:: Problem ::
Copy exactly the line containing "Select row number 24 in STT column" and all lines after it, through the last line of the material below; omit everything before it.

[Provided records]

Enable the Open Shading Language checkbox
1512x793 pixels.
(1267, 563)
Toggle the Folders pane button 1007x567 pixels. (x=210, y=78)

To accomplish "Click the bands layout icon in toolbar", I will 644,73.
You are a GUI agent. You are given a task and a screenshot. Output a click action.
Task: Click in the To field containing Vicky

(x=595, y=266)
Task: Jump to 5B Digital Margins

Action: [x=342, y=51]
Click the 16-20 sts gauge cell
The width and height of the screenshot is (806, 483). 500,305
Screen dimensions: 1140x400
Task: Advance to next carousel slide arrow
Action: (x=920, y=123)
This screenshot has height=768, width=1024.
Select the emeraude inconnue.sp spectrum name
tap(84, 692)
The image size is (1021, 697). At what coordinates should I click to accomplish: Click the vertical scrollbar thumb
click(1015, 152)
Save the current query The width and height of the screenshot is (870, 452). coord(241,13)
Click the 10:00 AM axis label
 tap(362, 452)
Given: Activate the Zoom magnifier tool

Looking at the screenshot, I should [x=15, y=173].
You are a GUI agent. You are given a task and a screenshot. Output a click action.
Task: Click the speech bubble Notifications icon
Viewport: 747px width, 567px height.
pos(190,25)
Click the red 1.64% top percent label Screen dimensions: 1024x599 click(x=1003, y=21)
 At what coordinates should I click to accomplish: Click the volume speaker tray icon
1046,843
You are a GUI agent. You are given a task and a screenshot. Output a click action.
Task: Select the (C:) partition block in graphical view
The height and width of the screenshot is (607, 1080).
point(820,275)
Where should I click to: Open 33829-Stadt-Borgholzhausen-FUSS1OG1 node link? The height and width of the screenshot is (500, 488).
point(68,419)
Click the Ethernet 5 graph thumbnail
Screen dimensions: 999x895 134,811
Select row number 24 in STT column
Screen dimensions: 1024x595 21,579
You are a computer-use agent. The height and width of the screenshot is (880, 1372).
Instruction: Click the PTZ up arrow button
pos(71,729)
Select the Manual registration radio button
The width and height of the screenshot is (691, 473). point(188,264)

[/Provided records]

:: Written response ::
Select row number 24 in STT column
Screen dimensions: 1024x595 21,579
You are a computer-use agent. The height and width of the screenshot is (880, 1372).
Instruction: Click the PTZ up arrow button
pos(71,729)
Select the Manual registration radio button
The width and height of the screenshot is (691, 473). point(188,264)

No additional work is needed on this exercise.